Note that due to tougher security settings in shared hosting email server (EXIM Internet Mailer), you might not be able to receive email sent from servers with shady practice (often done by spammers) such as the source address’s server not resolving with DNS (no A or MX records). Skype server might have a typo in their verification email server so I cannot use my shared hosting email address for it.
Webmail
Web email interface (you have a choice between Horde or RoundCube) is at port 2096. You can access it by
https://{name or IP to the shared host server assigned by your provider}:2096
or
https://{name or IP to the shared host server assigned by your provider}/webmail
(which will redirect you to port 2096 above)
In most cases, your domain name attached to the hosting points to the actual underlying shared hosting server assigned by your provider. I’d prefer not to use the underlying server address/IP because it might change when you move between hosting plans.
Also, per security design, WebMail doesn’t warn you when you enter non-existent email addresses (login). I’ll just silently loop you back to the login page again without explanation if you got any part of the login or password wrong.
DavX5 for calendar/tasks (CalDAV) and contacts (CardDAV)
In Android, calendar and contacts (also known as address book) are stored in a standard place shared by apps that picks them up from the system (email storage is per app, since POP3 and IMAP itself already does things very differently)

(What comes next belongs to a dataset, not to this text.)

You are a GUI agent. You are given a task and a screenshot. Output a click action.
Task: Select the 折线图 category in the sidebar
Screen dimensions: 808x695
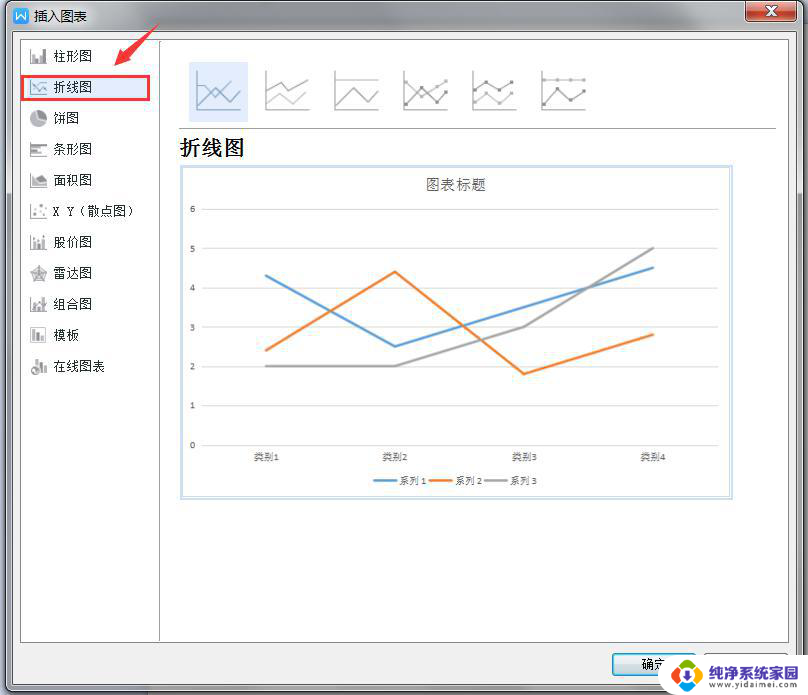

The default Calendar/Contacts app made it look like you have to use Google Calendar/Contacts to set up an online account (by default it came with Device/Local and Google accounts as option), but you can inject CalDAV/CardDAV accounts into the Android’s calendar/contacts system with an app called DAVx5.
The App is FREE if you download it from F-droid but costs $5.99 if you download it from Google Play. It’s not a loophole, but the authors want people to move away from Google Play and use F-droid, a Free-and-Open-Source (FOSS) app store.
DAVx5 works in a little unusual way that accounts are NOT added through calendar/contacts app but instead you register your CalDAV/CardDAV accounts, select the folders to sync, SYNC IT, then each sync’ed FOLDER (you hear me right) will show up as standard Android Accounts (just like Google/Samsung Accounts) which will work with any standard Calendar/Contacts app. All management (add/removal) happens in DAVx5.
You must enter the URL which points to Port 2080 of the shared hosting server! If you forget to enter the port number, the account will be set up with CalDAV/WebCAL only, without CardDAV! This is buried in cPanel’s instructions:
When you set up an CalDAV/CardDAV account, remember NOT to use the first option “Login with email address” (or else the server URL will be whatever that’s after the @ mark and therefore no port number entered, which means CalDAV only, no CardDAV, and DAVx5 will simply remove the CalDAV tab and won’t warn you about it)!
Select “Groups are separate vCards“:
Basically CardDAV is just a folder storing each contact as VCF (vCARD) file and CalDAV is just a folder storing each event/task as an ICS file. Basically it’s just a primitive HTTP file manager hosted with HTTPS login and apps are supposed to find the folder using a consistent naming scheme.